- **Problem details**
When you reach the line containing "Instruction: Open Malynda", repeat that line and each one after it exactly until the records end, leaving out pictures.

- **Information**
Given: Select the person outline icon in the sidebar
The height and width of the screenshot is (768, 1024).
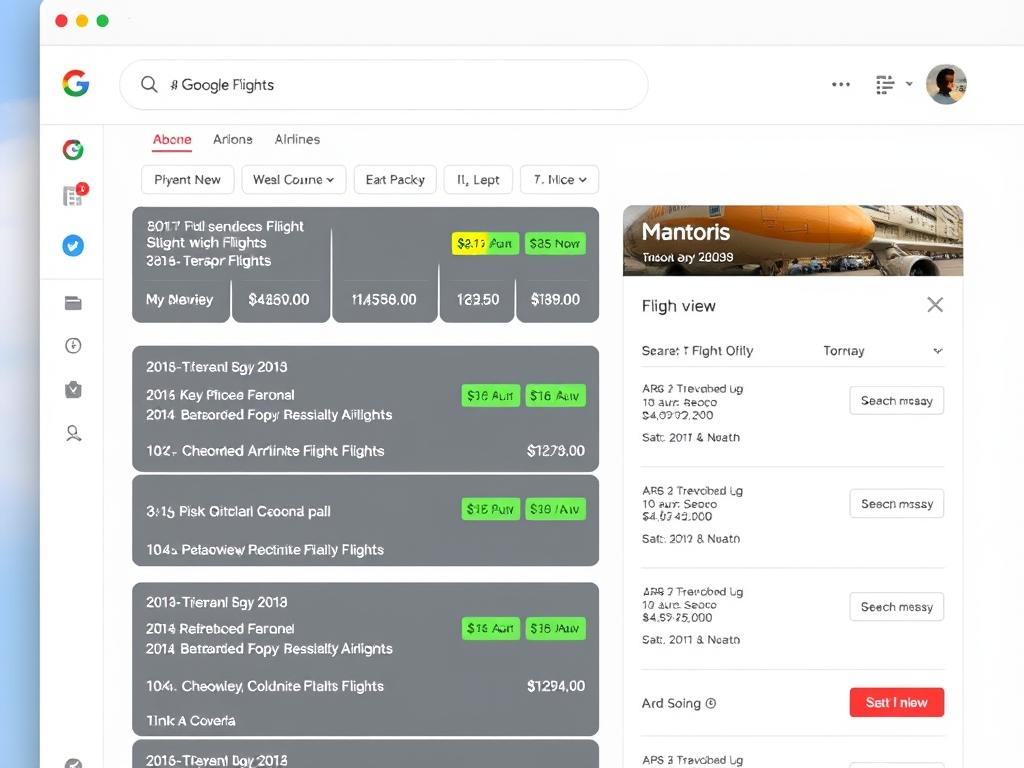Looking at the screenshot, I should (72, 433).
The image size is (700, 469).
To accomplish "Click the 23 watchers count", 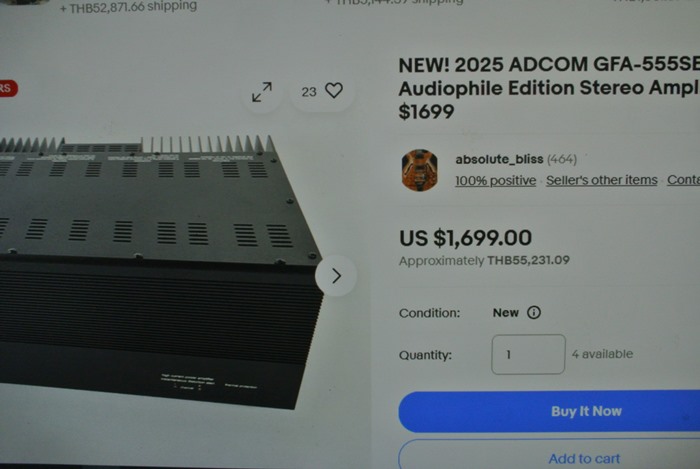I will [x=308, y=92].
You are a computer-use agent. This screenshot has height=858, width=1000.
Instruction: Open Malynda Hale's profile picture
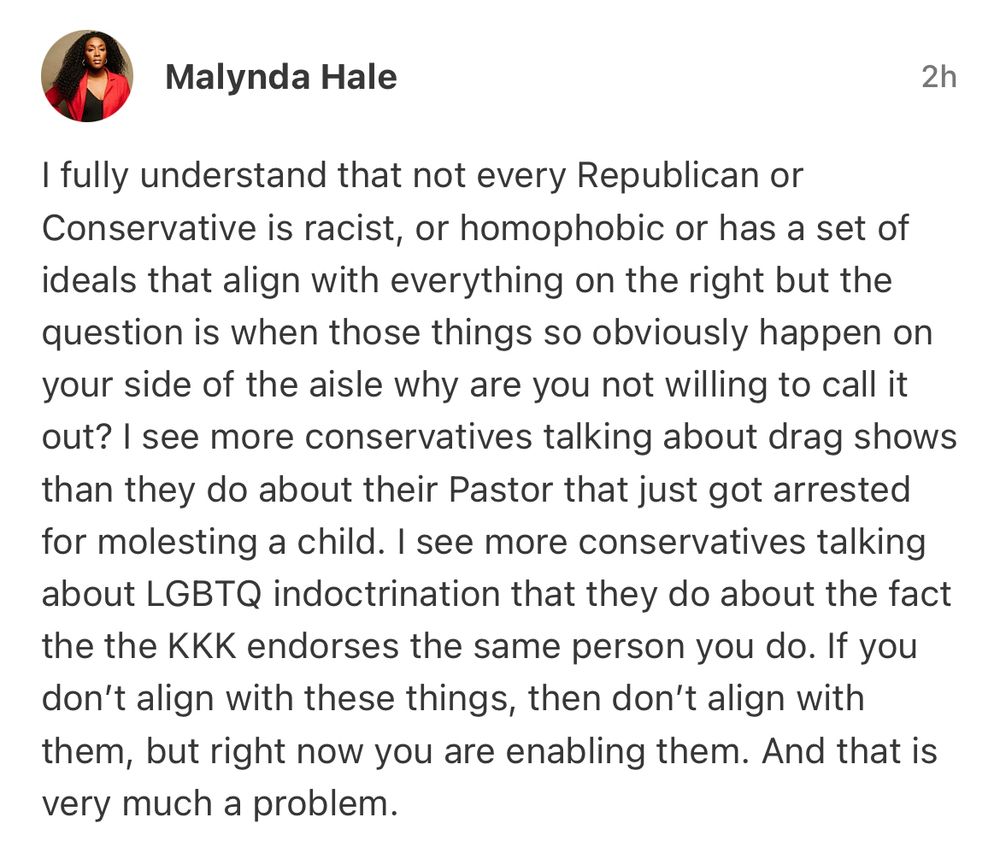[87, 76]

- **Task output**
Instruction: Open Malynda Hale's profile picture
[87, 76]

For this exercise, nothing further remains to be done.